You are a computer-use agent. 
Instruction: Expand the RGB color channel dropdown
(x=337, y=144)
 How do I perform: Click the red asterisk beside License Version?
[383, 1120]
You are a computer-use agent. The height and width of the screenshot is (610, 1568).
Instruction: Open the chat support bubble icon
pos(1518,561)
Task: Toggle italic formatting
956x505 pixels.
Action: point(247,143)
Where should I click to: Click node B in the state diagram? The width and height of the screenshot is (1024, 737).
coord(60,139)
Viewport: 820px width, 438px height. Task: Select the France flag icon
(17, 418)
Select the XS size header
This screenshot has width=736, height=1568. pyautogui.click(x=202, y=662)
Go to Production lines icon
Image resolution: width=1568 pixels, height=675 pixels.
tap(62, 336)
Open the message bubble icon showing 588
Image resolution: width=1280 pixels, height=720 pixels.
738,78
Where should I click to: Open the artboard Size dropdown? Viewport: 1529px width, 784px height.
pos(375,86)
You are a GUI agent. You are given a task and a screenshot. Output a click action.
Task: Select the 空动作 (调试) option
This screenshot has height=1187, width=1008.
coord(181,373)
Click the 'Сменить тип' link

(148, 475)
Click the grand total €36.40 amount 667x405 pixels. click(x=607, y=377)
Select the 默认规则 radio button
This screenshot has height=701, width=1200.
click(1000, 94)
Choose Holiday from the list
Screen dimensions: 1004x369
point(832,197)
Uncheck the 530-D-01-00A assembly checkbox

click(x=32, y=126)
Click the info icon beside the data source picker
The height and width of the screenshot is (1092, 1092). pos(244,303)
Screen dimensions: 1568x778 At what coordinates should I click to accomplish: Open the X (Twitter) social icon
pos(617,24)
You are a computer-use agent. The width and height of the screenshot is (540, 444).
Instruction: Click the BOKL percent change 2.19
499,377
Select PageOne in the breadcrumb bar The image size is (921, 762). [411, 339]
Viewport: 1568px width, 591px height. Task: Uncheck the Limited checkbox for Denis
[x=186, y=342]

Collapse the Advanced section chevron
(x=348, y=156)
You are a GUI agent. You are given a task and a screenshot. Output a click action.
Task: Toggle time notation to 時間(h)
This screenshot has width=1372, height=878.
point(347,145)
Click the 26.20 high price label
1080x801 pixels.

YOUR OBJECTIVE
Pull every line containing "computer" out of the records.

RESULT OF THIS TASK
You are a computer-use agent. 
You are a computer-use agent. The height and width of the screenshot is (610, 1568).
You are a computer-use agent. The width and height of the screenshot is (540, 444).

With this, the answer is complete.